UTM frontend for QEMU for M1 Apple Silicon: Installing Windows 95

QEMU is an emulator for a wide range of machine architectures. I’ve played with QEMU on MacOS before to install and run Solaris on SPARC. It turns out there a QEMU build for Apple silicon M1, and there’s also a gui frontend to help with the configuration of various machines, called UTM.

Is there any CPU architecture that QEMU does not emulate? This is pretty amazing:

Let’s take a go at emulating an x86 32bit and install Windows 95. I added 3 drives, floppy (to boot from install disk image), a CD-ROM (for the install ISO) and a 4GB drive to install to:

Here’s where you add the disk images, and a summary of the other settings:

On first boot I got this error:

Doing some searching online it’s not immediately obvious if this is a configuration issue or a bug in UTM. One of the comments here does mention that the hdd disk image needs to be first (even though the dialog says the listed order is the boot order). I added the disks in this order and this seems to work:

While in the settings I also notice if you check the ‘advanced’ checkbox there’s options to turn of UEFI boot as that wouldn’t have been on PCs of this era, and changed the CPU to a 486:

Adding a blank 4GB disk image, a Windows 95 boot floppy image, the iso image for install cdrom, and then starting up, we can boot to a DOS prompt and start fdisk to format the blank disk image:

This works for the first time, but after you’ve formatted the blank disk image, booting a subsequent time fails with a ‘no operating system’ error. To get around this (because it won’t start unless the hd image is first), press Escape as soon as you get the BIOS screen and then you can select the boot device. In this case pick the floppy drive.

And now we’re away:

Select 1 for the NEC cdrom driver. At this point the cd iso should be on d: and c: should be your hdd disk image. If you try and run d:\setup.exe you’ll be reminded that fdisk doesn’t format your disk, you you need to format c: as well before you can install, otherwise you’ll see:

Rerun d:\setup.exe after format completes and now scandisk starts up:

Windows 95 setup is running – yes you can install x86 based OSes under UTM/QEMU on Apple Silicon!

Remember Active Desktop?

Installing SunPCI 1.3 software on Solaris 10: x86 PC single board computer in a SPARC machine

The SunPCI single board computer is an interesting piece of hardware. This was a self-contained x86 PC on a single card that could be installed in Sun Ultra machines, that along with supporting software allowed you to install any operating system that required x86 hardware and run it on your Sun SPARC machine alongside whatever you were natively running on SPARC, such as Solaris.

Rather than x86 emulation, this approach provided a real x86 CPU and everything you’d expect in a typical PC compatible machine, all on a single card.
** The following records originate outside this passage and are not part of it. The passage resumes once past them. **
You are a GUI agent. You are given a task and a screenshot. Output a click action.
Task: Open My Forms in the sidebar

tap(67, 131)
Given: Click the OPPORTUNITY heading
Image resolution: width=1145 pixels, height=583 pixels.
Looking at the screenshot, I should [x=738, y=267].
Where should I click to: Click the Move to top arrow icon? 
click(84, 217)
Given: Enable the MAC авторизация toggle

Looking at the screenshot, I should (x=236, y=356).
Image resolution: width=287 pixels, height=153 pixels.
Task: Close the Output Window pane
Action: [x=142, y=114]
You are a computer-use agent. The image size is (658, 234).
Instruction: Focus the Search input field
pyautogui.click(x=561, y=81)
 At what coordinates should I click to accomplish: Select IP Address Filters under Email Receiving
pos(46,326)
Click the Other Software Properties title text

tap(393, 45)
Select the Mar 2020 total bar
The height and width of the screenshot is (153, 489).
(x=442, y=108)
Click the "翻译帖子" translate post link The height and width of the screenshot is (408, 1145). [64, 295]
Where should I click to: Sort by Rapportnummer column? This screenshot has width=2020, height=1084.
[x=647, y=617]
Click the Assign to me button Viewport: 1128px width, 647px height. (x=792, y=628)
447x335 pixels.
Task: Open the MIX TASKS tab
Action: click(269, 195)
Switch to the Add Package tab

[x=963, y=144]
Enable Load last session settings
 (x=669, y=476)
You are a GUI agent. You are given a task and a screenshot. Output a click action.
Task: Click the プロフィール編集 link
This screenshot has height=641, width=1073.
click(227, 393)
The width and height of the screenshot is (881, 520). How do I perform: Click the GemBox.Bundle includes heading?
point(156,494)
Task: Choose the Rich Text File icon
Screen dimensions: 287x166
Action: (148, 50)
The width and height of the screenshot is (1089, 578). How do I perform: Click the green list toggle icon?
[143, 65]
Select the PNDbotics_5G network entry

I recently picked up a Sun Ultra 60 and was lucky that it came with a SunPCI card. After I did a fresh Solaris 10 install, I needed to find the SunPCI software and drivers which didn’t come with Solaris 10. I Googled for a while and found a link to an FTP site that had the SunPCI software… trouble is this was a couple of months ago, and I’ve since gone back to try and find the same site to include a link but I think the site has recently gone down…

The official product manuals are still available and can be downloaded from Oracle here:

https://docs.oracle.com/cd/F24621_01/index.html

Getting started with the install steps, I cd’d into the folder after I’d untar’d it, and then ran pkgadd -d to start the install:

After the install completed I got this error that the SunPCI driver was not installed:

cd into /opt/SUNWspci and run ./sunpci – this tells you to run sunpcload to load the drivers:

This error about not finding the .2100 driver files is mentioned in a few posts, and most suggest (like here) to just symlink the missing filename to the same corresponding named .280 files like this:

Now it starts up and prompts to create a new C: disk image:

Create a disk large enough for whatever you’re going to install:

Booting up the card, you can see the hardware specs from the BIOS screens as it boots up – this is a v1 (I think) SunPCI board with and AMD K6 at 300MHz:

The mounted cd-rom drive appears in the SunPCI machine as drive R:, so cd’ing into the root of the Windows 95 cd install cdrom here, and run setup.exe to start the install:

Windows 95 starts running!

After Windows 95 install, install the SunPCI drivers for Windows 95, these are to support the onboard video, etc on the SunPCI card :

At this point I have Windows 95 running on my SunPCI card! Apparently you can either run with a monitor connected directly to the VGA output on the board, or run within Solaris in a window sharing the same display. I haven’t tried the dedicated monitor option yet, I’ll look into this next!